Work instructions >> Transcribe the line holding "Given: Expand the Symbol submenu" together with every line after it, through the end of the records, exactly and with no pictures.

_____

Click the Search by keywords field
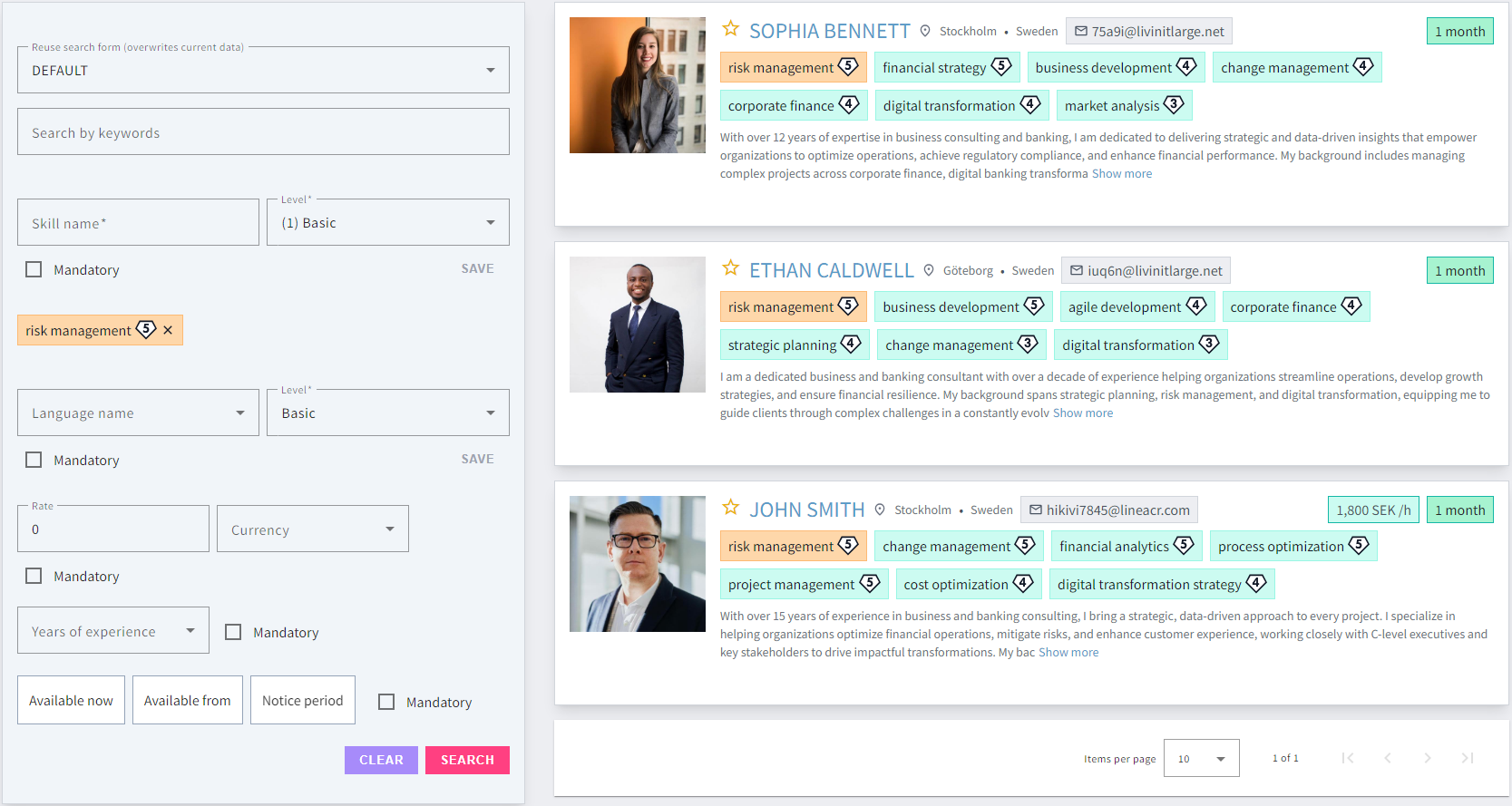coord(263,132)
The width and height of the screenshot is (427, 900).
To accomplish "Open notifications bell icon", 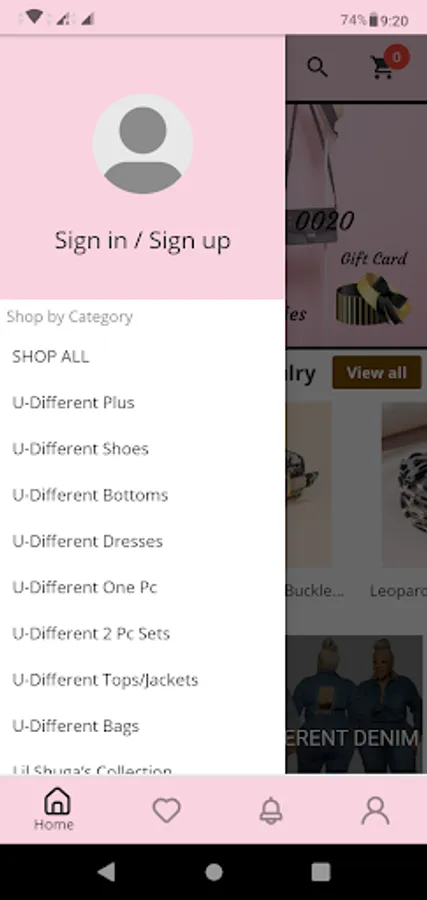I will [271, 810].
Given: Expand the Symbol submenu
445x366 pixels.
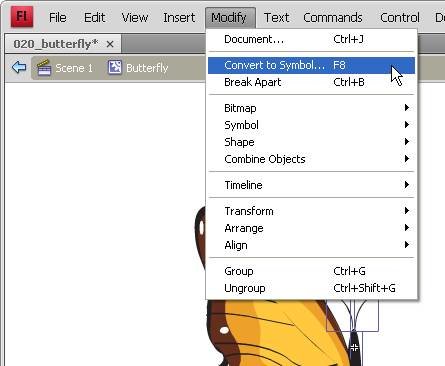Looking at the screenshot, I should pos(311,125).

_____

Written solution >>
Given: Expand the Symbol submenu
445x366 pixels.
Looking at the screenshot, I should pos(311,125).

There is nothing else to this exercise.